===== Stored data

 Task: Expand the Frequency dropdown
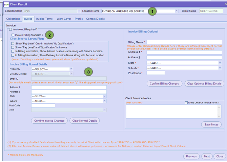click(71, 69)
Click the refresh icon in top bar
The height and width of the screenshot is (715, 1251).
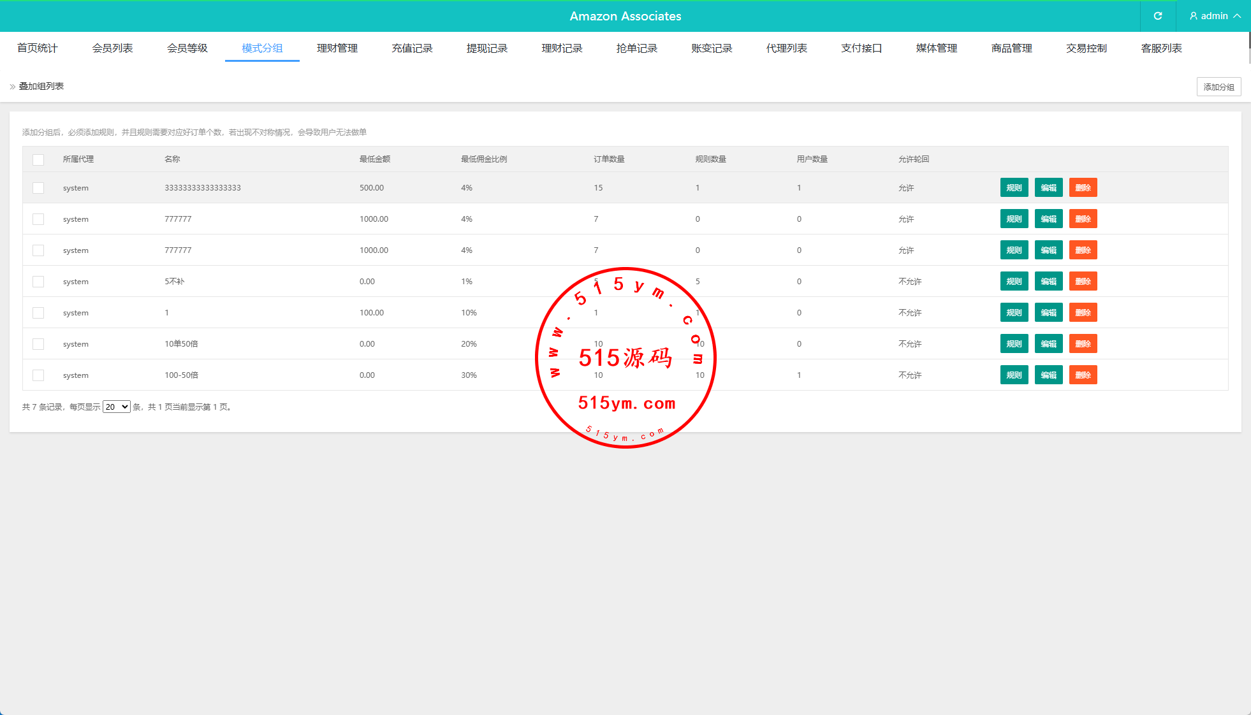[x=1158, y=16]
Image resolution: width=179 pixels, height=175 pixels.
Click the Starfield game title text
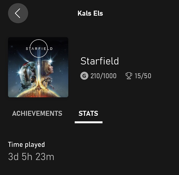tap(100, 61)
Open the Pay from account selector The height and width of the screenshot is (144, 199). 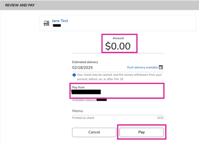[x=117, y=91]
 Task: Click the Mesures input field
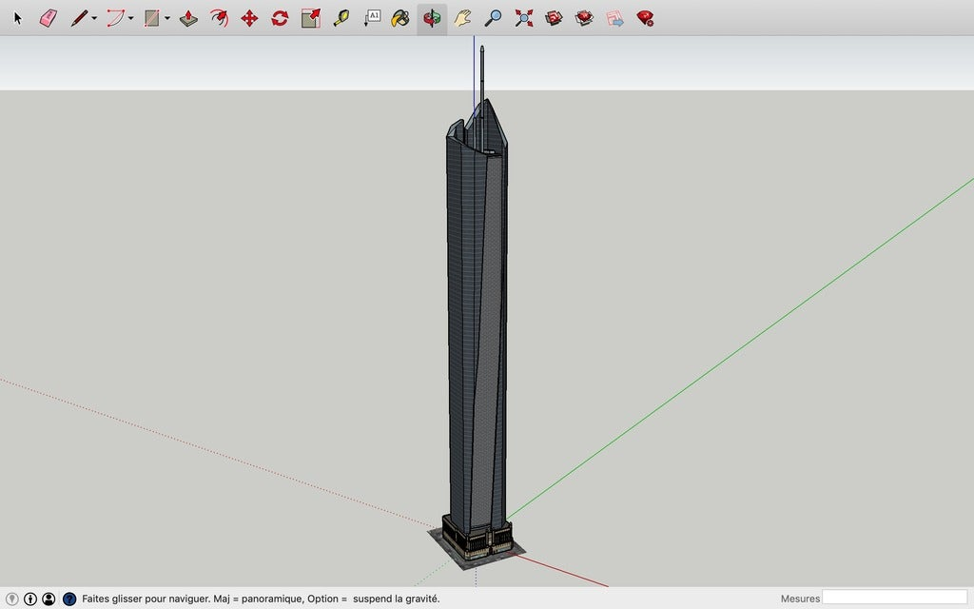click(x=894, y=598)
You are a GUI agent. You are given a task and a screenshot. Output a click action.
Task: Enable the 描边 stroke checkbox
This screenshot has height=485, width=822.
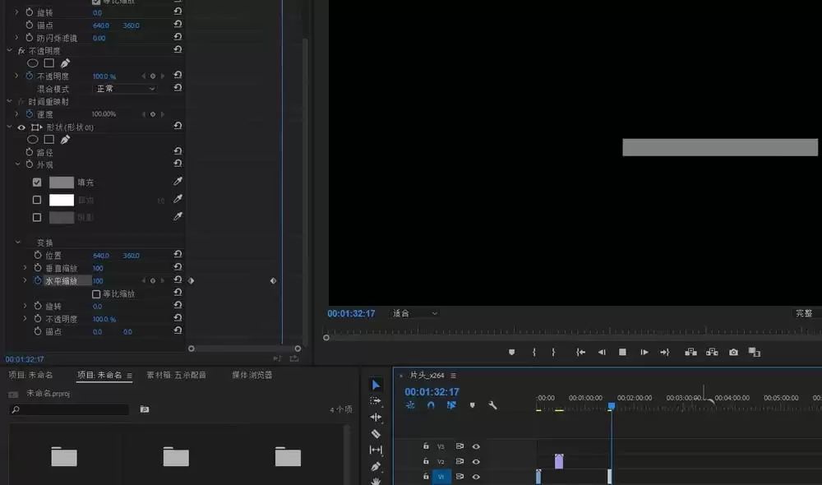click(37, 199)
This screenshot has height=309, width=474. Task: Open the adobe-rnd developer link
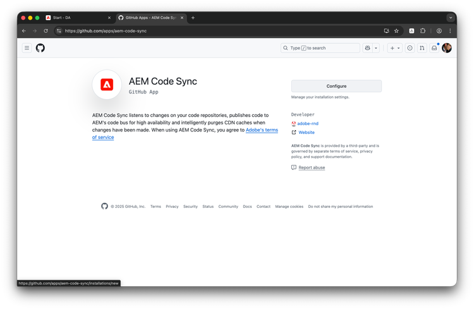(x=308, y=124)
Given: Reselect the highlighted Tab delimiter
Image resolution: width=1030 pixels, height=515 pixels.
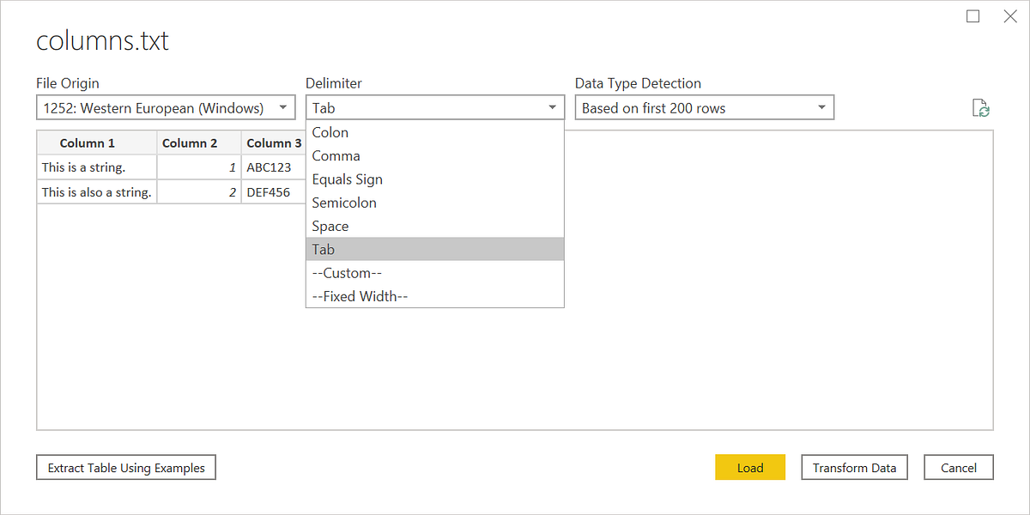Looking at the screenshot, I should 324,249.
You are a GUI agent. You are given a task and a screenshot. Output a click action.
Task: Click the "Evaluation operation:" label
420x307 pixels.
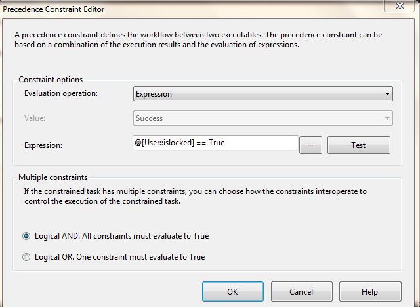coord(60,94)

==========

Written request — Switch every "screenshot" to "screen capture" in the data, starting with the line that contains "Task: Click the Mesures input field" and going on through the line that contains "click(37, 199)", and leave all else unchanged. Give only those lines, and leave the pictures out of your answer.

Full response —
 Task: Click the Mesures input field
click(x=894, y=598)
You are a GUI agent. You are given a task and a screen capture. Output a click action.
Task: Enable the 描边 stroke checkbox
This screen capture has height=485, width=822.
click(37, 199)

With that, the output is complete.